Referrals to a tertiary hospital: A window into clinical management issues in functional gastrointestinal disorders

Linedale EC1, Shahzad MA2, Kellie AR3, Mikocka-Walus A1,4, Gibson PR5, Andrews JM1,6. JGH Open. 2017 Oct 31;1(3):84-91. doi: 10.1002/jgh3.12015. eCollection 2017 Nov.

Author information

1 Department of Medicine, The University of Adelaide Adelaide South Australia Australia.

2 Department of Gastroenterology and Hepatology, The Queen Elizabeth Hospital Woodville South South Australia Australia.

3 GP Clinic, East Adelaide Health Care Adelaide South Australia Australia.

4 School of Psychology, Deakin University Burwood Victoria Australia.

5 Department of Gastroenterology, Monash University Clayton Victoria Australia.

6 Department of Gastroenterology and Hepatology, Royal Adelaide Hospital Adelaide South Australia Australia.
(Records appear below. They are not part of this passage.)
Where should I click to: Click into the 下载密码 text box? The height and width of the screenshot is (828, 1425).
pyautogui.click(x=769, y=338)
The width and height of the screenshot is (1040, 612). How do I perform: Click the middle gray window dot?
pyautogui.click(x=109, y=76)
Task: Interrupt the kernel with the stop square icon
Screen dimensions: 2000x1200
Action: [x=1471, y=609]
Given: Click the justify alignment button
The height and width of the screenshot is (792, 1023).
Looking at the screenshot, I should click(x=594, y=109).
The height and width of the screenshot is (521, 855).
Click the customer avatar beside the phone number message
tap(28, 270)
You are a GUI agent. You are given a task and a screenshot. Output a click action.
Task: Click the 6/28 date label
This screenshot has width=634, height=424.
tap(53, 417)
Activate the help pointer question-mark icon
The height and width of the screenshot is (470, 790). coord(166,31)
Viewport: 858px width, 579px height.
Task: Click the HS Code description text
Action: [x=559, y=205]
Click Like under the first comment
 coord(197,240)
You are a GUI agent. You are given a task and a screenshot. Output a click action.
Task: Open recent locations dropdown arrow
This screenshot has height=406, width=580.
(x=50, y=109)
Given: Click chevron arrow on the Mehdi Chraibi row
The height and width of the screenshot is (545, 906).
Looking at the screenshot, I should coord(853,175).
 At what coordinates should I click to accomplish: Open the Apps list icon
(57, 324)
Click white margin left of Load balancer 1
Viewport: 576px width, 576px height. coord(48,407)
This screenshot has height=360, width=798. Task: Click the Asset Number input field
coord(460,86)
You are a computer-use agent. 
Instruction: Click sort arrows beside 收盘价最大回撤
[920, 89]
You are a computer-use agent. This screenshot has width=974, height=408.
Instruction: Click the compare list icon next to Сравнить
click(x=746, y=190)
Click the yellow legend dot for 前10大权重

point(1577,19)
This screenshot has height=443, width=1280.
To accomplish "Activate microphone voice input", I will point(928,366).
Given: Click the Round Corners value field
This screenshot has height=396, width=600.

BACKGROUND AND AIM: To investigate the quality of and reasons for referrals of patients with likely functional gastrointestinal disorders (FGID) and explore patients' experience of clinical management.

METHODS: A cross sectional, mixed-methods study was undertaken. Referrals (July 2013-2015) to one gastroenterology outpatient department triaged as "likely FGID", the referred patients and their referring primary healthcare providers were examined.

RESULTS: A total of 69% of patients reported not yet receiving an initial diagnosis, 52% reported persistent/distressing symptoms or reduced quality of life, 24% feared missed or worsening pathology, and 35% were seeking repeat specialist consultation. Most patients were dissatisfied (40%) or only partially satisfied (36%) with current management. Dissatisfaction was significantly related to the lack of provision of a diagnosis and effective treatment options (P < 0.001). Referral quality was poor and with the reason for referral clearly communicated in only 25%. Common referral reasons included repeat presentations (n = 32), diagnostic uncertainty (n = 19), to ensure nothing is missed (n = 19), patient request (n = 17), no response to treatment (n = 16), and to allay patient fears (n = 14). A total of 28/60 primary healthcare providers were confident that their patient had a FGID, yet sought confirmation (n = 16), second opinion (n = 8), or advice (n = 4).

CONCLUSION: Current management of FGID in usual care is suboptimal, as evidenced by the tertiary referral load, patient dissatisfaction, and the lack of provision of diagnoses and effective treatment options. Some clinicians lack confidence in effectively identifying and managing these conditions. Resources and supports to equip and assist clinicians to identify and manage FGID successfully may enhance patient care.